In Switzerland English is trendy and everybody who is anybody speaks the language too.
Words like resort and taskforce, water conservation slogans like the happy shower campaign all reveal the trend towards the international language.
Schoolchildren have started insisting: “We want English,” threatening a 25-year national consensus that the other languages of the trilingual country – German, French and Italian – should have priority when it comes to learning a second language at school.
“The End of Switzerland” is how Le Temps, a French newspaper in Geneva sees the trend.
Responding to pressure from the youngsters and their parents, the canton of Zurich, regarded by many in the confederation as arrogant in any case, has now opted for English as the main foreign language in the curriculum.
Its education director, Ernst Buschor, has taken the decision unilaterally in conflict with an agreement between the cantons struck in 1975.
His counterpart in Neuchatel, Thierry Beguin, has referred to a “blow struck against national unity”, and Buschor has been termed a traitor.
“Take it easy,” has been his relaxed response.
“The trend towards English is irreversible. Opinion surveys show that parents prefer English to be taught,” he says, adding that they also show that a quarter of all Swiss would prefer to use English as the language in which they deal with their countrymen from the other language groups.
Many German Swiss are sick of having their accents laughed at when they attempt to speak to the locals in French Switzerland in their own language.
The same goes for French speakers trying out their High German, acquired after hours of study at school, in the German areas. German Swiss is very different from the version they have learned.
In addition parents and children fear they could be at a disadvantage if they do not become proficient in English – particularly with regard to the Internet – through spending their youth slaving away at German nouns and French subjunctives.
Private tuition in English is all the rage, with children as young as three learning the language. Buschor is critical of the trend, fearing it might create a rift in schools between those proficient in English and those without the means to attend the additional classes.

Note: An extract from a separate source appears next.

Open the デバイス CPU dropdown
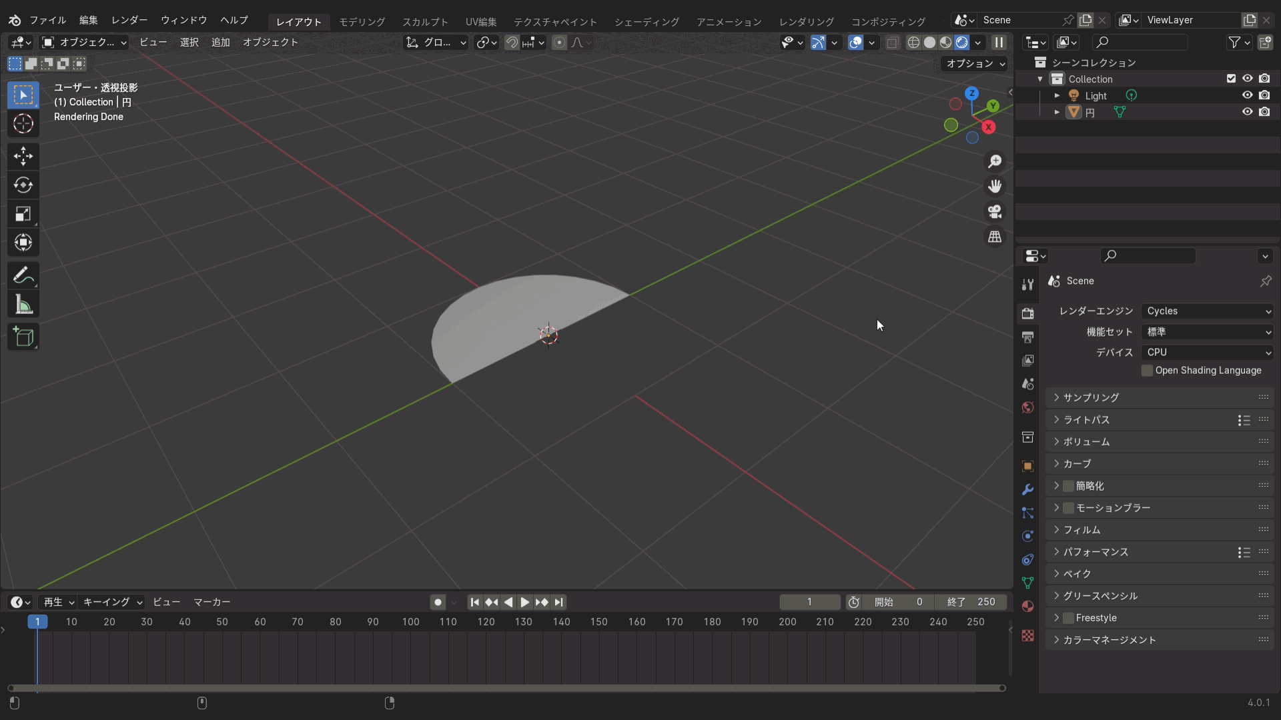click(x=1208, y=353)
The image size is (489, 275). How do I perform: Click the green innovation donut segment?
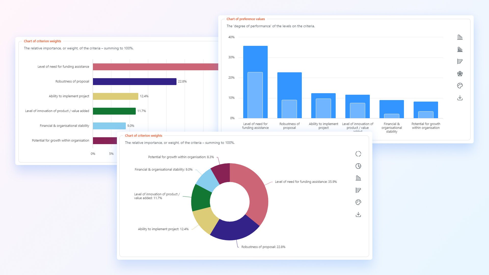(x=201, y=199)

Three quarters of all parents in German-speaking Switzerland back the teaching of English as the first foreign language in schools, while in the French-speaking part of the country, only 45 per cent take a similar view.
Patriotism is scarcely the reason, for behind the numbers is the brute fact that French speakers need German to get on in Switzerland, whereas the reverse is not true.
Some two thirds of Swiss are German-speaking, 19 per cent French, eight per cent Italian and one per cent speak the Rhaeto-Romanic language.
Education officials from the cantons meet on November 2 to discuss the issue, but Zurich’s unilateral decision appears to have opened the floodgates, with reports suggesting that 14 of the 26 cantons have opted for English.
“Let’s go,” was how the German-language newspaper Sonntagsblick saw the issue.